## Your task
Every record must be output verbatim in the reply.

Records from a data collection
..............................

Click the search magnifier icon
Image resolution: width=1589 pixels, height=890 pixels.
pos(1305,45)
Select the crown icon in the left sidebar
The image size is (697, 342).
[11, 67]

..............................

## Result
Click the search magnifier icon
Image resolution: width=1589 pixels, height=890 pixels.
pos(1305,45)
Select the crown icon in the left sidebar
The image size is (697, 342).
[11, 67]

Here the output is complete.